:: Brief ::
Copy out all of the data below exactly as it appears, leaving out the pictures.

:: Entries supplied ::
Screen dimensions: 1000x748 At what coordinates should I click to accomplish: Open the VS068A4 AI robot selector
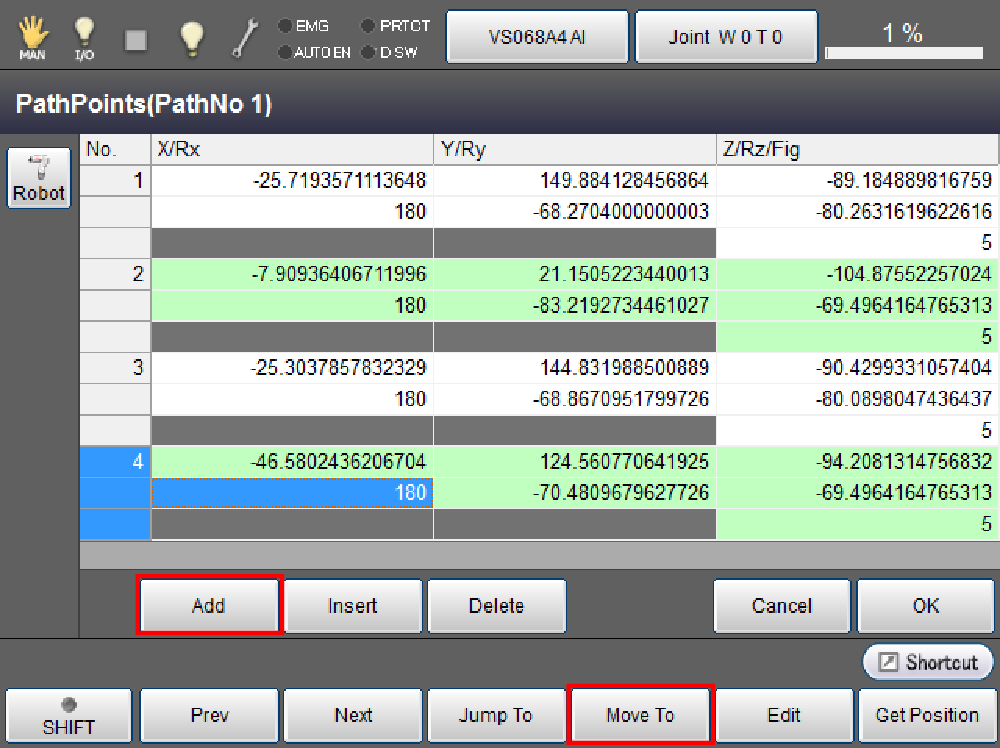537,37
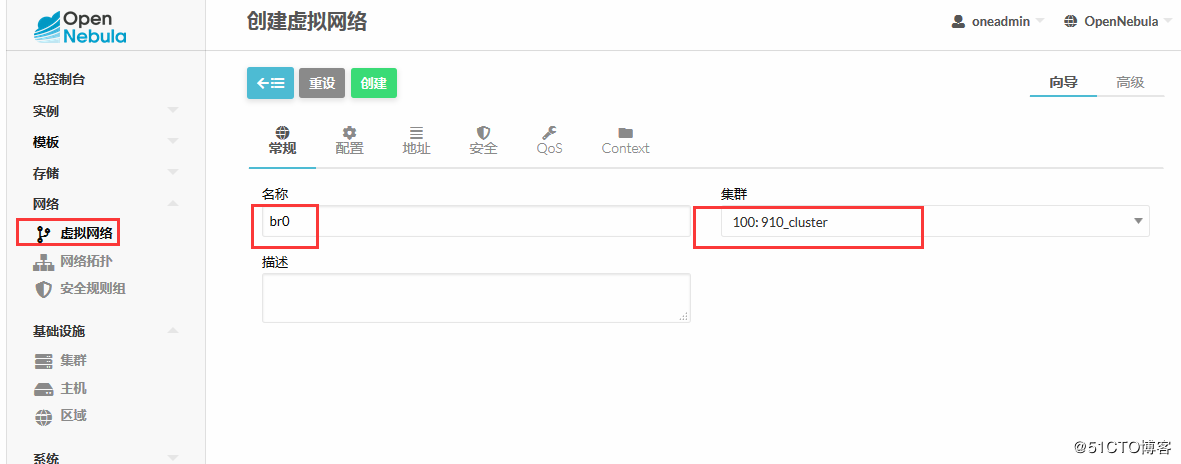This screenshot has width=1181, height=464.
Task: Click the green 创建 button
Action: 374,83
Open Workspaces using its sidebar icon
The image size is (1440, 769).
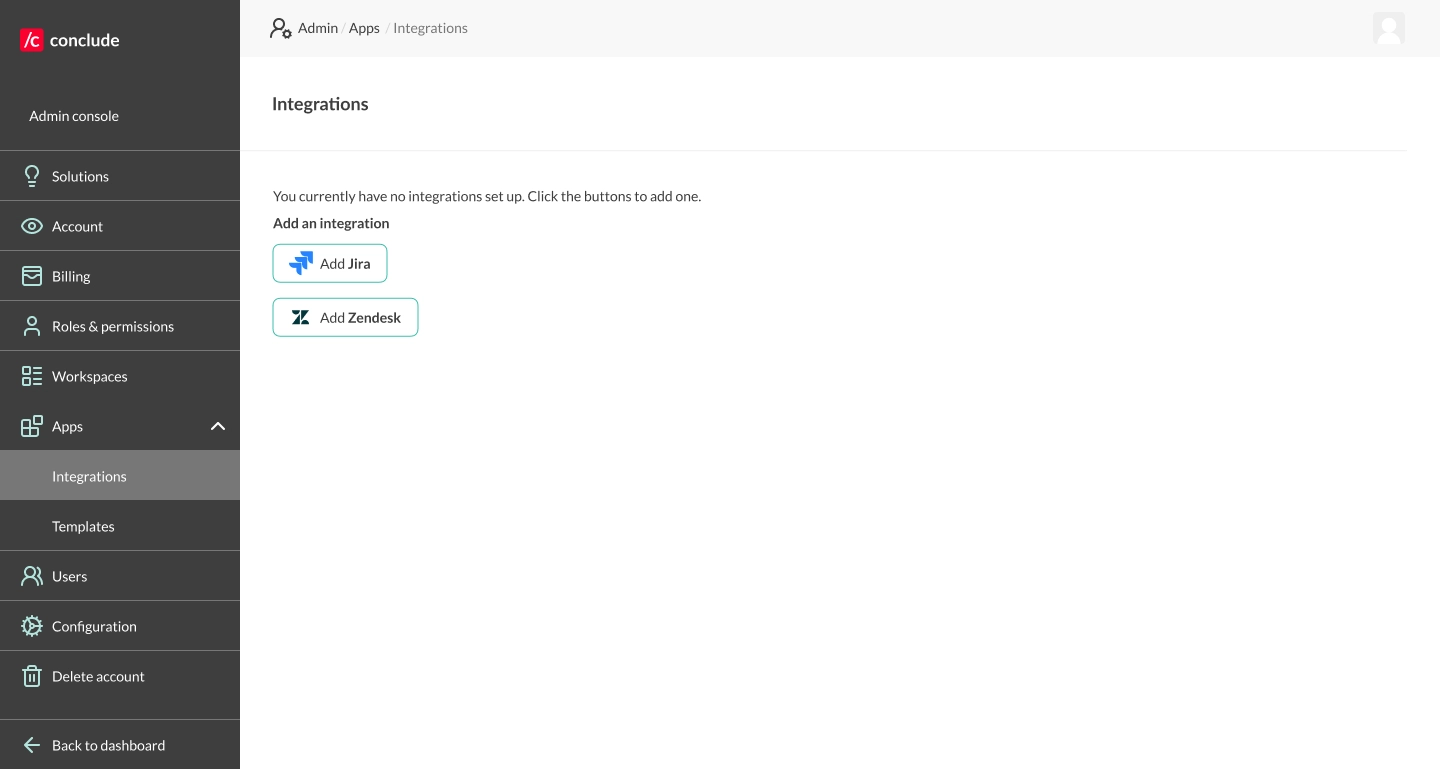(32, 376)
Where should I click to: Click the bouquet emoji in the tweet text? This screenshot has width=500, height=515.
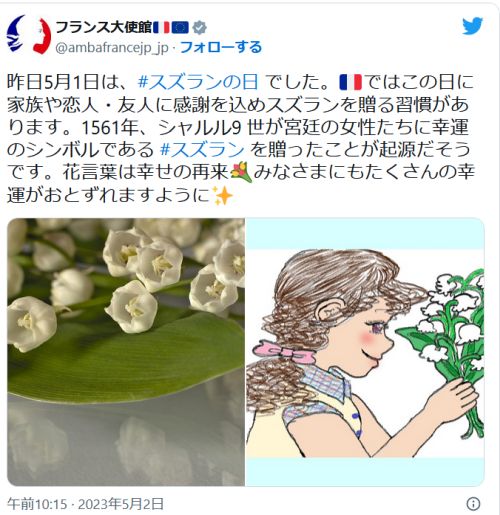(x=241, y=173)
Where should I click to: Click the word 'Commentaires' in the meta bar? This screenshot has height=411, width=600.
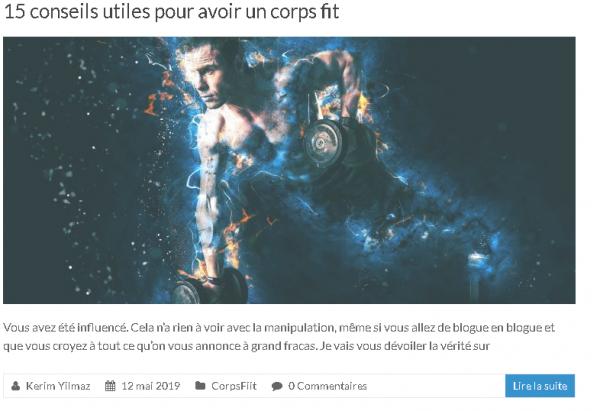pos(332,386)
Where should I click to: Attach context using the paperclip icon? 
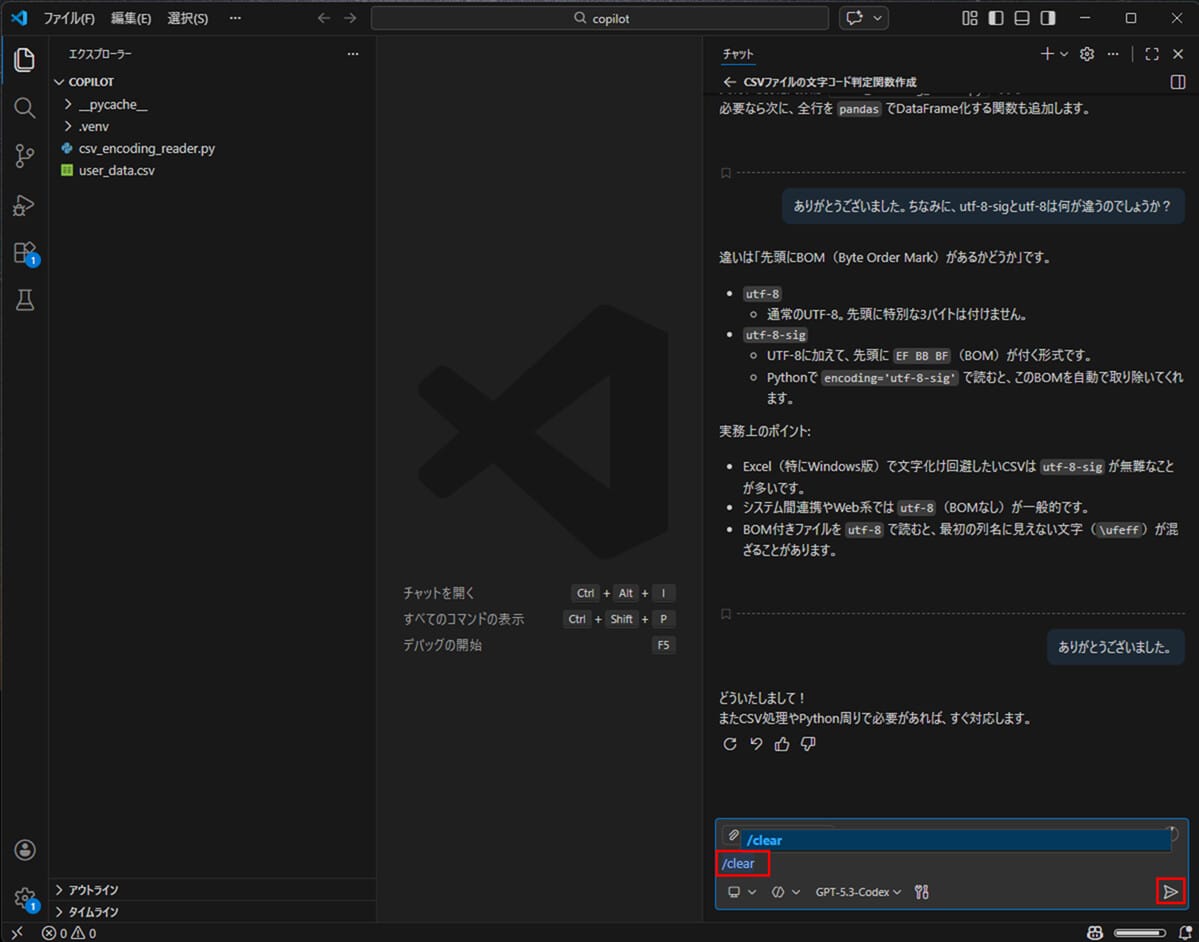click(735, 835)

:: The response ::
Screen dimensions: 1000x748 At what coordinates should I click to accomplish: Open the VS068A4 AI robot selector
537,37
This screenshot has width=1181, height=464.
Task: Click the green 创建 button
Action: 374,83
Open Workspaces using its sidebar icon
The image size is (1440, 769).
(32, 376)
Where should I click to: Click the bouquet emoji in the tweet text? This screenshot has width=500, height=515.
(x=241, y=173)
Where should I click to: Click the word 'Commentaires' in the meta bar? This screenshot has height=411, width=600.
pos(332,386)
Where should I click to: Attach context using the paperclip icon? 
click(735, 835)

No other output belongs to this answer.